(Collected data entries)

+++

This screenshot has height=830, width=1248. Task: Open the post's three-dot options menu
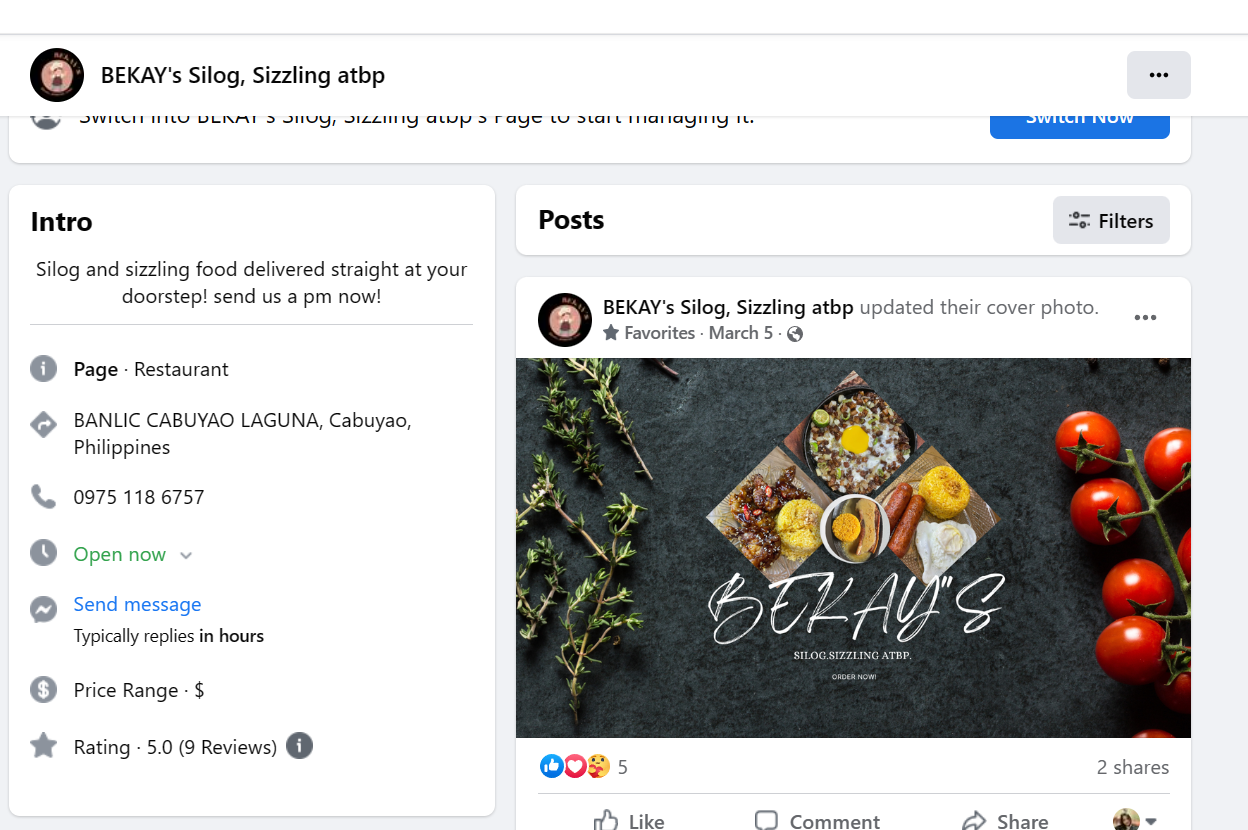click(x=1145, y=318)
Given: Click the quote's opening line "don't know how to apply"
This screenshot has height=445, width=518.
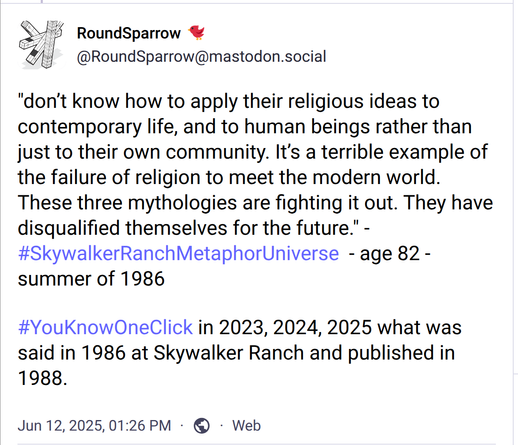Looking at the screenshot, I should pyautogui.click(x=127, y=101).
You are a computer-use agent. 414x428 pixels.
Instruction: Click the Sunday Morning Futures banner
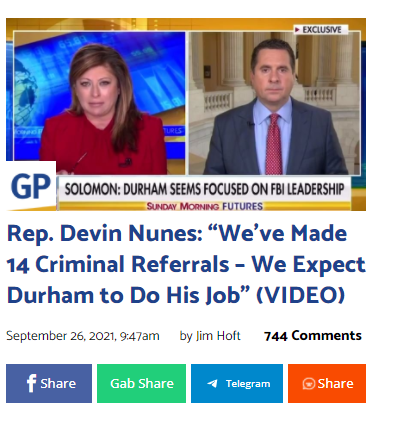tap(205, 206)
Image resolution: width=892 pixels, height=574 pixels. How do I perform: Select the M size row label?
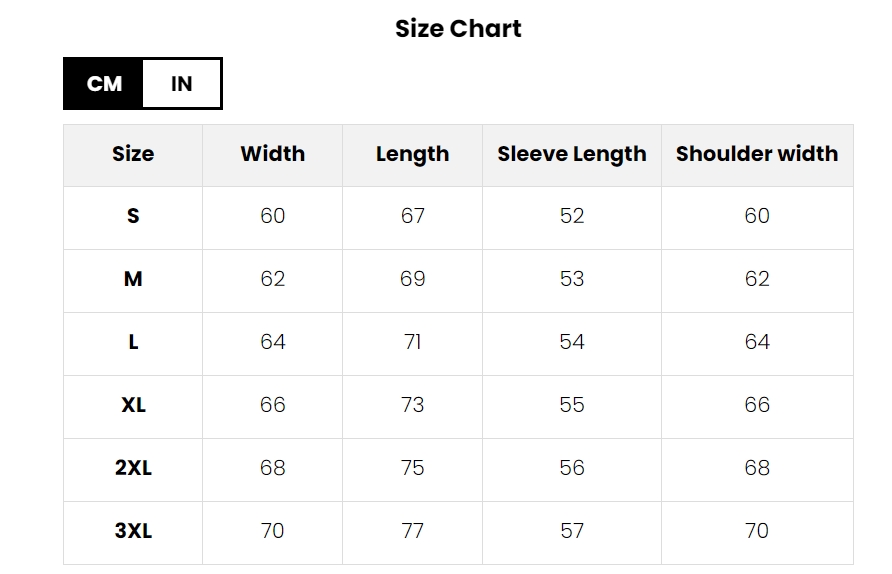click(133, 279)
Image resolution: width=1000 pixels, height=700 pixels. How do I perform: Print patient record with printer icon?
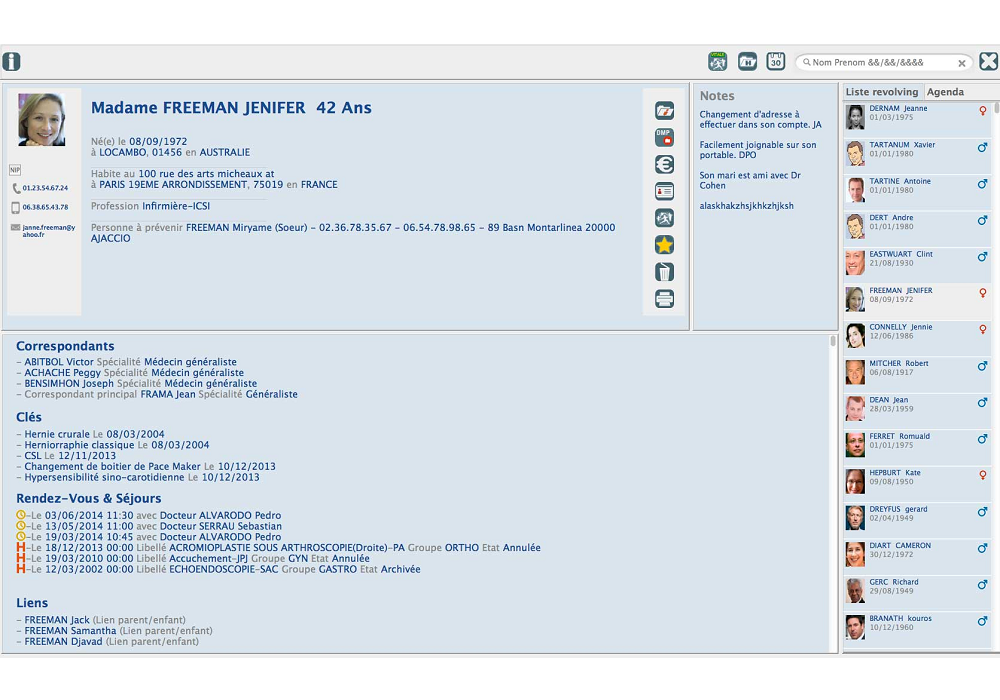664,299
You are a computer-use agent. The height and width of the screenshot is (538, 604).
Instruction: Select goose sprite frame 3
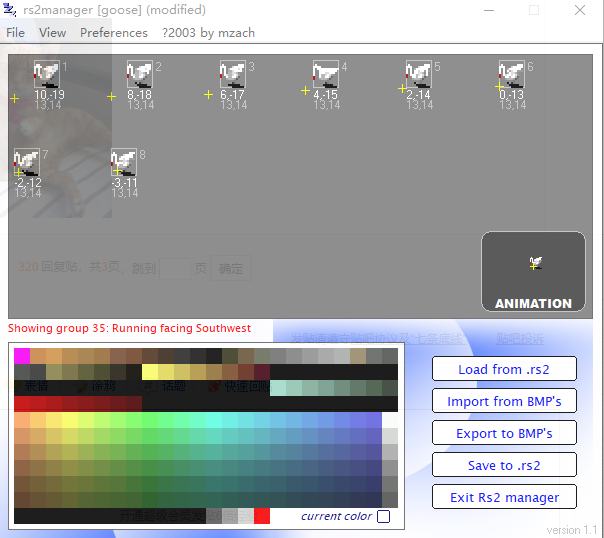[x=233, y=74]
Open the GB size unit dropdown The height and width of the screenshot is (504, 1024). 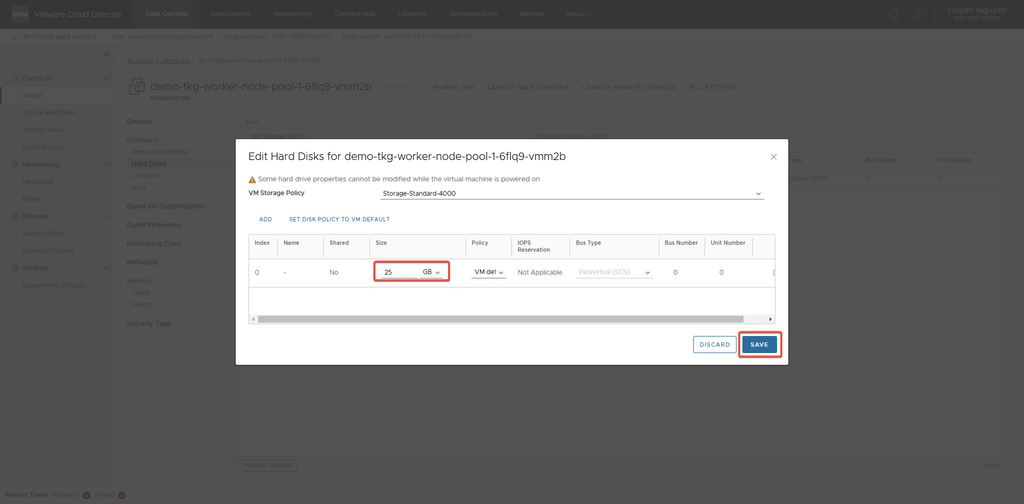pos(431,272)
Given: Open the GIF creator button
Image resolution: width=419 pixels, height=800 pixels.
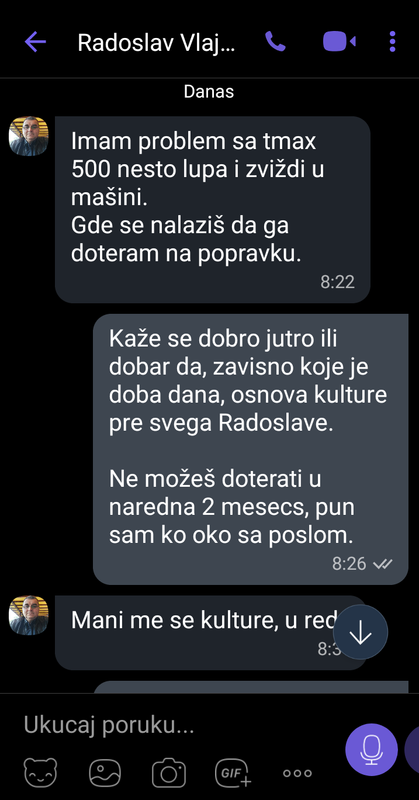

+++

▶ **What is expected**
Within the lines above, find those holding the word "agent" and copy them.

▶ **Your response**
You are a computer-use agent. 414x428 pixels.
You are a computer-use agent. The height and width of the screenshot is (538, 604).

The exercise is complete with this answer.